Archive for 2013

CHANGE: When Greens Endorse Nuclear Power. “It takes Robert Stone’s controversial new documentary Pandora’s Promise 30 minutes and five apostate environmentalists, but it finally gets to the point: Nuclear power, the energy source many people fear most, is the best and currently only way to satisfy the world’s voracious demand for electricity without producing carbon dioxide and other emissions that contribute to climate change.”

Yep. If you don’t support nuclear power, you’re not serious about limiting carbon emissions.

KIRSTEN POWERS: It’s appalling to hear the Washington bureaucrats and their media allies trash Edward Snowden as a traitor, when it’s our leaders and the NSA who have betrayed us. Strong words from a Democrat.

Plus this: “It says something about the lack of a positive case for keeping the NSA spying programs secret that the main line of defense is to attack Snowden for lacking the proper credentials to speak out against the government.” Well, our credentialed-but-not-educated elites place a lot of importance on credentials. What else have they got?

MICHAEL S. MALONE: The All-Seeing Eye. “The other day, my college age son quietly went around the house and put electricians tape over the camera lenses on the displays of all our home computers. I laughed when I discovered what he had done. . .then paused: after all, it wouldn’t be that hard for someone to remotely turn that camera on and secretly watch me and my family. I left the tape on. This is what it has come to. The revelations of recent days about the NSA being able to spy on the phone calls of millions of everyday Americans, without warrant, in search of a few possible terrorists has made everyone just a little more paranoid – and a little less trusting of the benign nature of our Federal government. The reality is that we may not yet be paranoid enough.”

J.R. DUNN: The Sheep Look Up: The nightmare of political modernism. “It is the latest scandal involving the National Security Agency that has truly focused public attention. Benghazi had death under terrifying circumstances, the IRS scandal had the most feared federal agency on the rampage against innocent citizens, the Justice Department scandal had reporters targeted for doing their jobs. But it is the NSA scandal that has provided the context for all the others, that has brought them together as a bleak and brooding menace threatening American life as it has always been lived.”

TIMES OF INDIA: Google, Facebook and others have betrayed their global users. “The foreigner angle is aimed at pacifying the US media and their public. Unfortunately, as an Indian national, who uses Google, Facebook, Apple and Microsoft services and products all the time, this is a poor consolation to me – in fact, these revelations of the last week would unnerve and alarm every single individual who is not a citizen of the US.”

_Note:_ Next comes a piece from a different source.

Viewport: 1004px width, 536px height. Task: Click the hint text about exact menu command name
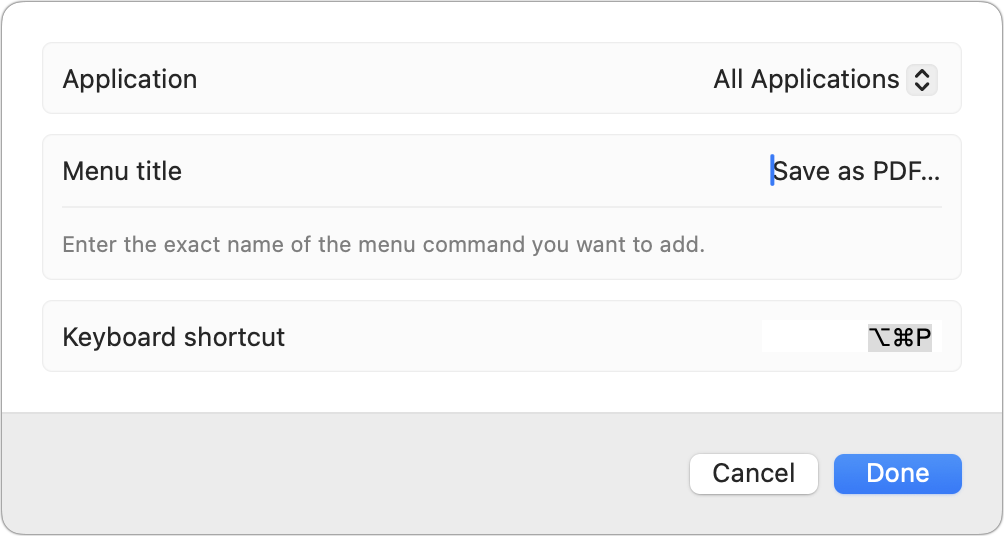pos(384,245)
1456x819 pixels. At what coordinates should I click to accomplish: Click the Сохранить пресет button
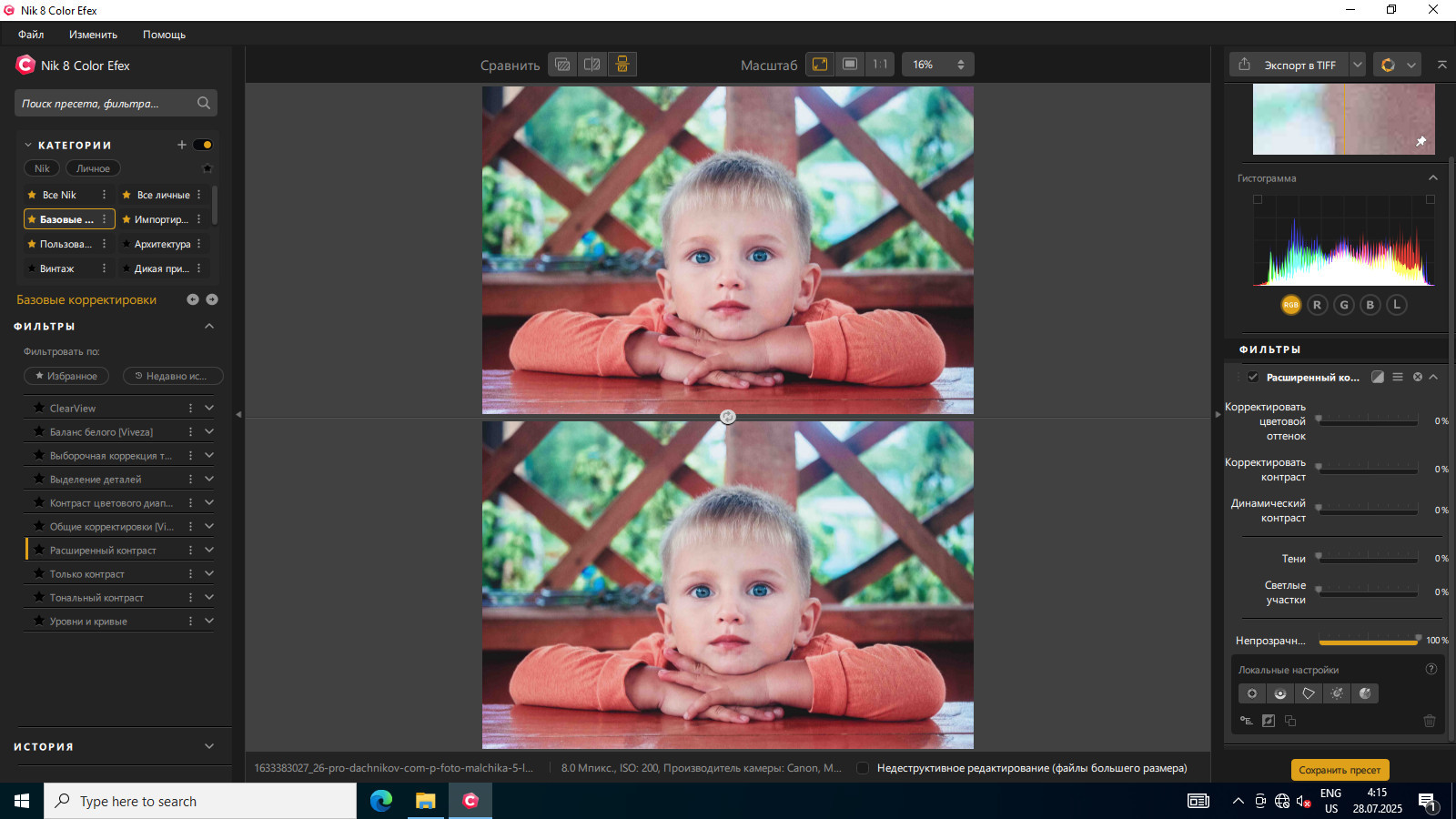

Glenn Derene warned about this.

21ST CENTURY WATERGATE? CBS News confirms multiple breaches of Sharyl Attkisson’s computer. “A cyber security firm hired by CBS News has determined through forensic analysis that Sharyl Attkisson’s computer was accessed by an unauthorized, external, unknown party on multiple occasions late in 2012. Evidence suggests this party performed all access remotely using Attkisson’s accounts. While no malicious code was found, forensic analysis revealed an intruder had executed commands that appeared to involve search and exfiltration of data. This party also used sophisticated methods to remove all possible indications of unauthorized activity, and alter system times to cause further confusion.”

Say, if they can do that, couldn’t they plant incriminating stuff on your computer, too? More undermining of trust. . . .

REMY: Tap It: Slow Jam. Surveillance never sounded so smooth!

SCANDAL BLOWBACK: Obama faces a Redditors Rebellion, at least for now. “Reddit, usually known for comedic memes about cats and Nicholas Cage, has become, at least temporarily, a place of hostility. It was actually difficult to find anything purely comical this past weekend. While the bulk of the anger seems to have dissipated since the weekend, the majority of the political links being submitted even today are about the NSA scandal.”

BUREAUCRACY: How Do You Overlook 3000 Datacenters? “While the attention has been focused on the new NSA datacenter in Utah, a re-evaluation, 3 years into the Federal Datacenter closure program, identifies an additional 3,000 facilities that fall under the closure consolidation mandate. Granted, under the loose definition of datacenter that the government is using that could mean 3,000 racks hidden in 3,000 utility closets throughout the country, but how can any organization not know where its data processing and storage facilities actually reside?”

BRUCE SCHNEIER ON THE FEUDAL ONLINE WORLD: “If you’ve started to think of yourself as a hapless peasant in a Game of Thrones power struggle, you’re more right than you may realize. These are not traditional companies, and we are not traditional customers. These are feudal lords, and we are their vassals, peasants, and serfs.”

IS THERE A TIPOFF IN THIS SOMEWHERE? Supreme Court Bans Protests On Its Grounds. “The Supreme Court has come up with a new regulation banning demonstrations on its grounds, two days after a broader anti-demonstration law was declared unconstitutional. The regulation bans activities on the court’s grounds or building such as picketing, speech-making, marching, vigils or religious services ‘that involve the communication or expression of views or grievances, engaged in by one or more persons, the conduct of which is reasonably likely to draw a crowd or onlookers.'”

THE HILL: State Department watchdog blasted for keeping hooker claims from Congress. “In a letter to the department’s Office of Inspector General (OIG), Rep. Ed Royce (R-Calif.) blasts the agency over a February report that was scrubbed of specific references to misconduct allegations that included eight cases of State Department officials sleeping with prostitutes and other misconduct.”

The Walpin firing, early in Obama’s first term, was intended to intimidate Inspectors General. It appears to have succeeded.